- [Text excerpt]
※
Would it be particularly surprising if this were true? If I have understood what you mean correctly (so that since you want to consider integrality in full generality a version of essentialness relative to the image of $R$ is required) I believe I have a proof:

First observe that we can reduce to $R$ local. Indeed one can check normality locally and this preserves minimality of primes (when they survive the localization) and so we can assume $R$ is a local reduced commutative ring with unit.

Now let $P$ be a minimal prime ideal in $R$ and consider the composite $R \rightarrow R/P \rightarrow k(P)$ and suppose that $b$ is an integral element in $k(P)$ over $R/P$ and hence over $R$. As in Jose's comment we know that $b$ is essential over $R/P$ and hence over $R$ (I don't see how to make sense of essential for non-injective morphisms otherwise, maybe I am being dense here). So by hypothesis $R/P[b]$ is a finitely generated projective $R$-module and so is free since $R$ is local. But $\operatorname{Ann}(R/P[b])$ is clearly at least $P$ so $P=0$ (since $R$ is reduced) and $R$ is in fact a domain.
※
- [Challenges]
1. Reproduce the passage of the commutative algebra excerpt starting at "Would it be" and ending at "ring with unit.".
2. Render as a numbered list the lines of the records starting at the line containing "Task: Select the cell containing 43.83" and ending at the line containing "will (x=28, y=439).", leaving out blank lines.
※
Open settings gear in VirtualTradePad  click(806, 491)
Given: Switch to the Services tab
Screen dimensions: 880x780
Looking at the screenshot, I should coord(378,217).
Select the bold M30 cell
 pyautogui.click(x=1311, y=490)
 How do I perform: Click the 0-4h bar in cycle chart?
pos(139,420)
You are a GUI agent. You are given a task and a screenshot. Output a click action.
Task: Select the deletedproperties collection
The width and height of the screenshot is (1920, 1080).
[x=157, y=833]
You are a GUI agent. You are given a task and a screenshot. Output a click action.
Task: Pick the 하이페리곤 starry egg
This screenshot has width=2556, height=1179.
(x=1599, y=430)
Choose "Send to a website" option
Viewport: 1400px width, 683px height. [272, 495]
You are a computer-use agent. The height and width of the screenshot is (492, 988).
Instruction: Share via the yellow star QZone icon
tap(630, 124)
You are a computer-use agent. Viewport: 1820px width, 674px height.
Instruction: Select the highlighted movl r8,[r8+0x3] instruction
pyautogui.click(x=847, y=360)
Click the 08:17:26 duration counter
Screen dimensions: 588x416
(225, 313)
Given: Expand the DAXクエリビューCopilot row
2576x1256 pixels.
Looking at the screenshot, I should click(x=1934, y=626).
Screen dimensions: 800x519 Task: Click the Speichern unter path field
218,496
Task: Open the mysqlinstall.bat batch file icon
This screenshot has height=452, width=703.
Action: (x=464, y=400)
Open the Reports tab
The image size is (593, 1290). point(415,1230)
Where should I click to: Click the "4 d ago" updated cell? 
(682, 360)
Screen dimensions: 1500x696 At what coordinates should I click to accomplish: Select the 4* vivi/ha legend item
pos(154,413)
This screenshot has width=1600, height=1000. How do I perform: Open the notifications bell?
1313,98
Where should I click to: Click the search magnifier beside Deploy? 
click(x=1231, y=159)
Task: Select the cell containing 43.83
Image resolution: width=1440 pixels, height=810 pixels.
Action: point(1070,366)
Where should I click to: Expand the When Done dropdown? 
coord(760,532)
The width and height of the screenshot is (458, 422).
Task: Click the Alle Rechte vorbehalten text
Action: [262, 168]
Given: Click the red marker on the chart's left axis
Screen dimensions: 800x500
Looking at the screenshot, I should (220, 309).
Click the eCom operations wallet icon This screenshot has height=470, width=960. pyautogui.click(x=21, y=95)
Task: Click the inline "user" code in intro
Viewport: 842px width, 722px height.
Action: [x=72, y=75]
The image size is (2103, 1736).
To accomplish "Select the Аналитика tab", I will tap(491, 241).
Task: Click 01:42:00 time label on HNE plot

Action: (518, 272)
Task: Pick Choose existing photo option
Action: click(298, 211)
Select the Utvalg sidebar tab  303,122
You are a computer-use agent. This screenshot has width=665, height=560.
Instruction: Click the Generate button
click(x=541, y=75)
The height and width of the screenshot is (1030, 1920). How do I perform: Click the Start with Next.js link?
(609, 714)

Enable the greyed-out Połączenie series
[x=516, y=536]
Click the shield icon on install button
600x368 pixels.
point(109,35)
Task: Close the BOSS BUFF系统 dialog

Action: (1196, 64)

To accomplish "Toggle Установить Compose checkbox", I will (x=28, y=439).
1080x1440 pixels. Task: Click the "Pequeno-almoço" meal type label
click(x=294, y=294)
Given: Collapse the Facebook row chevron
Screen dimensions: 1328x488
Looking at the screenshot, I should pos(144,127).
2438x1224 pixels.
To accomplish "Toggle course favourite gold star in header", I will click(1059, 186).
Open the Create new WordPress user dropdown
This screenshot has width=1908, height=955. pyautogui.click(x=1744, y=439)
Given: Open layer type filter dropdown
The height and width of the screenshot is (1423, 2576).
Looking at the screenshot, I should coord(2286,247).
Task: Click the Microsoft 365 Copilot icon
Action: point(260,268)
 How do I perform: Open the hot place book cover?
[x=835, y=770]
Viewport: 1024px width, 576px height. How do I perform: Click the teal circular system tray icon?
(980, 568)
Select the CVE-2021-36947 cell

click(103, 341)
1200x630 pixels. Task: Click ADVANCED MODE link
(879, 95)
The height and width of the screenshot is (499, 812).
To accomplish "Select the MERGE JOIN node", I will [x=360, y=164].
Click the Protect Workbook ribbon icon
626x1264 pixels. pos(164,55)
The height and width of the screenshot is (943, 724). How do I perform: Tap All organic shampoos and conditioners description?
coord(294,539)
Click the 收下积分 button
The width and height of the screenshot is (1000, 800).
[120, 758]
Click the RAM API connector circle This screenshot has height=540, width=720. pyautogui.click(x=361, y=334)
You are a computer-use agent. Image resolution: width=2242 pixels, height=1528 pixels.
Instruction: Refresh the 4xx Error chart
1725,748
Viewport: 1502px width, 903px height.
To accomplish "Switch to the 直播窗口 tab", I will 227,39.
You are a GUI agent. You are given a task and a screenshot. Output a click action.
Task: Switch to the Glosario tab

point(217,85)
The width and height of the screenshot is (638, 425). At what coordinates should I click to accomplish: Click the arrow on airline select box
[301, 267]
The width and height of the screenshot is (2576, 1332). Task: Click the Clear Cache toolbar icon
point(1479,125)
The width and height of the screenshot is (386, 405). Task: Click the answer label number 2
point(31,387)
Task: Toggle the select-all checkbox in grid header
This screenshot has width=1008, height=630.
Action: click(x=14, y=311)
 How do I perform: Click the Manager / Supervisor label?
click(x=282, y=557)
※
- [Worked answers]
1.
Would it be particularly surprising if this were true? If I have understood what you mean correctly (so that since you want to consider integrality in full generality a version of essentialness relative to the image of $R$ is required) I believe I have a proof:

First observe that we can reduce to $R$ local. Indeed one can check normality locally and this preserves minimality of primes (when they survive the localization) and so we can assume $R$ is a local reduced commutative ring with unit.

2.
1. Task: Select the cell containing 43.83
2. Image resolution: width=1440 pixels, height=810 pixels.
3. Action: point(1070,366)
4. Where should I click to: Expand the When Done dropdown? 
5. coord(760,532)
6. The width and height of the screenshot is (458, 422).
7. Task: Click the Alle Rechte vorbehalten text
8. Action: [262, 168]
9. Given: Click the red marker on the chart's left axis
10. Screen dimensions: 800x500
11. Looking at the screenshot, I should (220, 309).
12. Click the eCom operations wallet icon This screenshot has height=470, width=960. pyautogui.click(x=21, y=95)
13. Task: Click the inline "user" code in intro
14. Viewport: 842px width, 722px height.
15. Action: [x=72, y=75]
16. The image size is (2103, 1736).
17. To accomplish "Select the Аналитика tab", I will tap(491, 241).
18. Task: Click 01:42:00 time label on HNE plot
19. Action: (518, 272)
20. Task: Pick Choose existing photo option
21. Action: click(298, 211)
22. Select the Utvalg sidebar tab  303,122
23. You are a computer-use agent. This screenshot has width=665, height=560.
24. Instruction: Click the Generate button
25. click(x=541, y=75)
26. The height and width of the screenshot is (1030, 1920). How do I perform: Click the Start with Next.js link?
27. (609, 714)
28. Enable the greyed-out Połączenie series
29. [x=516, y=536]
30. Click the shield icon on install button
31. 600x368 pixels.
32. point(109,35)
33. Task: Close the BOSS BUFF系统 dialog
34. Action: (1196, 64)
35. To accomplish "Toggle Установить Compose checkbox", I will (x=28, y=439).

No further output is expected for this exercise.